St. Macrina, was the grandmother of St. Basil the Great. She helped raise St. Basil and was one of his favourite people. As an adult, he praised his grandmother for all the good she had done for him. He especially thanked her openly for having taught him to love the Christian faith from the time he was very small.

Macrina and her husband paid a high price for being true to their Christian beliefs. During the Roman persecutions of Galerius and Maximinus, Basil’s grandparents were forced to go into hiding. They found shelter in the forest at Pontus near their home and somehow managed to escape the Roman soldiers who were looking for them.

They were always hungry, almost starving and afraid, but they would not give up their faith. Instead, they patiently waited and prayed for the persecution to end. They hunted for food and ate the wild vegetation and somehow managed to live like this for seven years.

During another persecution, Macrina and her husband had all their property and belongings taken from them. They were left with nothing but their faith and trust in God’s care for them. St. Macrina died around 340.

St. Macrina survived her husband but the exact year of each of their deaths is not recorded. It is believed that Macrina died around 340. Her grandchild, Basil, died in 379.


St. Berard was born at Carbio in Italy and came from a noble family. When he was older he joined the order of Saint Francis of Assisi as a Franciscan Friar. St. Berard later became a priest and was a good preacher who also spoke Arabic.

St. Francis of Assisi asked some of his Franciscan friars, including St. Berard to go to Morocco and preach. They were to announce Christianity to the Muslims. The Friars agreed and Berard, Peter, Adjutus, Accursio and Odo traveled by ship in 1219.

Morocco is in the northwest corner of Africa and the journey was long and dangerous. The group arrived at Seville, Spain. They started preaching immediately, on streets and in public squares.

The people there thought they were crazy and had them arrested. To save themselves from being sent back home, the friars declared they wanted to see the sultan. So the governor of Seville sent them to Morocco.

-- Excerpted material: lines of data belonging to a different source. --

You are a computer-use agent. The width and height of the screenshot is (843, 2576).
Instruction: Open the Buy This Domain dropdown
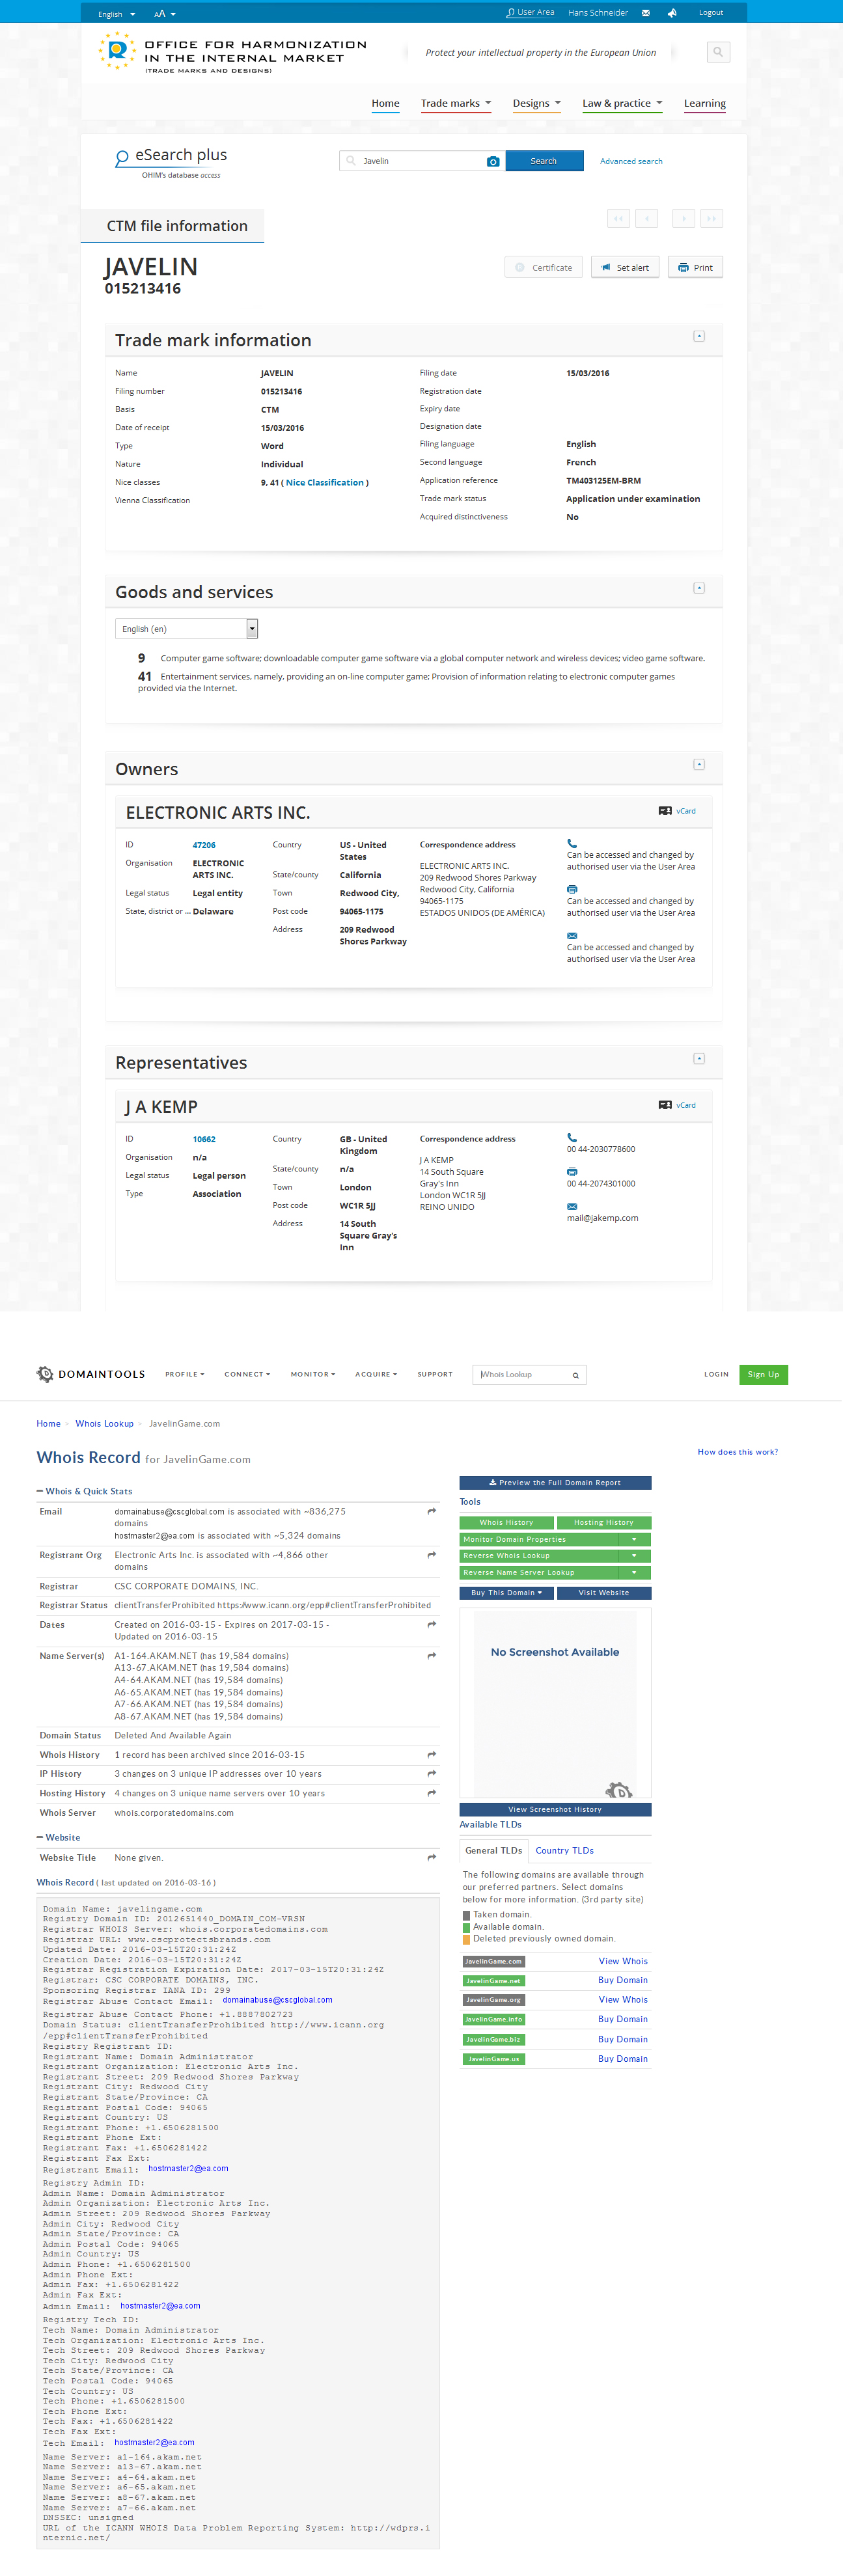point(505,1593)
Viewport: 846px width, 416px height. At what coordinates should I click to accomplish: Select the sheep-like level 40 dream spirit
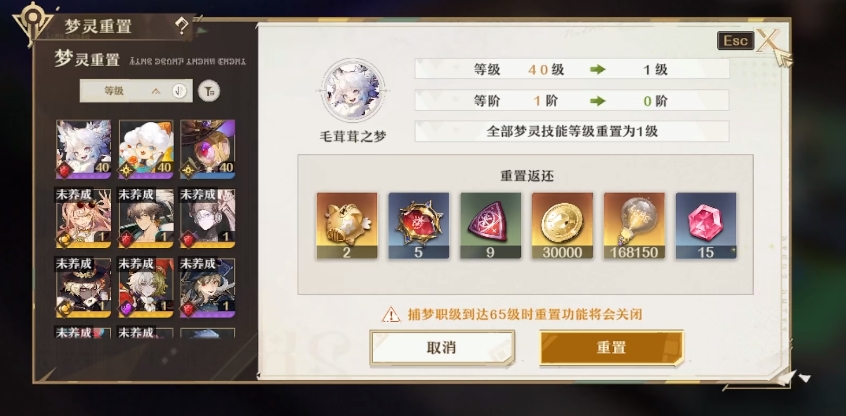point(146,149)
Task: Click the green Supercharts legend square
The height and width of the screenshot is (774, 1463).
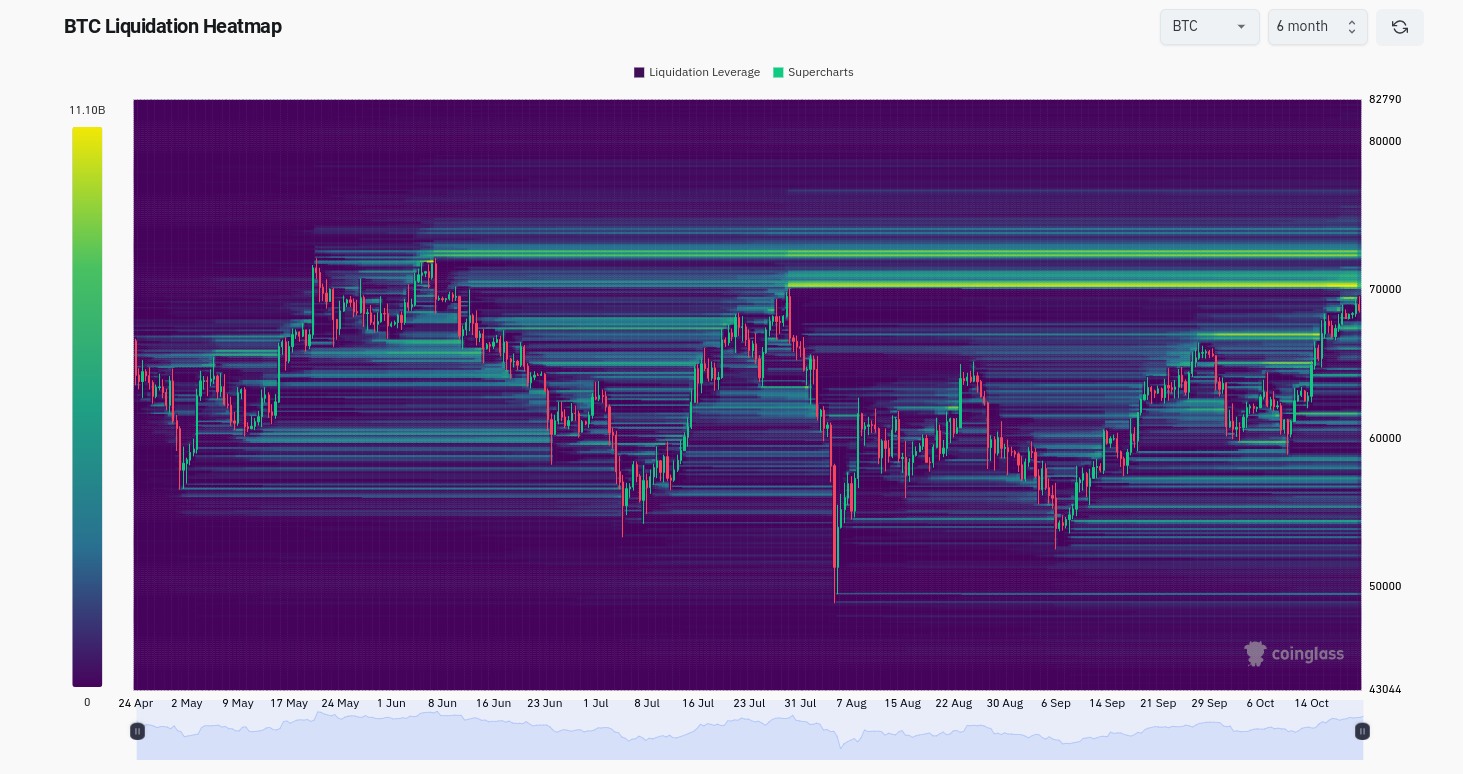Action: point(778,72)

The sultan welcomed the friars and gave them freedom to preach in the city. But some of the people did not like this and complained to the authorities. The sultan tried to save the friars by sending them to live in Marrakech, on the west coast of Morocco.

A Christian prince and friend of the sultan, Dom Pedro Fernandez, took them into his home. But the friars knew that their mission was to preach the faith and they returned to the city as often as they could.

This angered the people who did not want to hear the friars’ message. Their complaints finally angered the sultan so much that one day when he saw the friars preaching, he ordered them to stop or leave the country.

Since they had been sent to fulfill a mission, they refused to do both and were beheaded right then and there. It was January 16, 1220.

Dom Pedro Fernandez went to claim the bodies of the martyrs and later brought their remains to Holy Cross Church in Coimbra, Portugal. The friars’ mission to Morocco had been brief and looked like a failure. But the results were surprising.

The story of these heroes fired the first Franciscans with the desire to be missionaries and martyrs too. It was their particular witness that inspired a young man to dedicate his life to God as a Franciscan priest. We know him as St. Anthony of Padua. His feast day is June 13.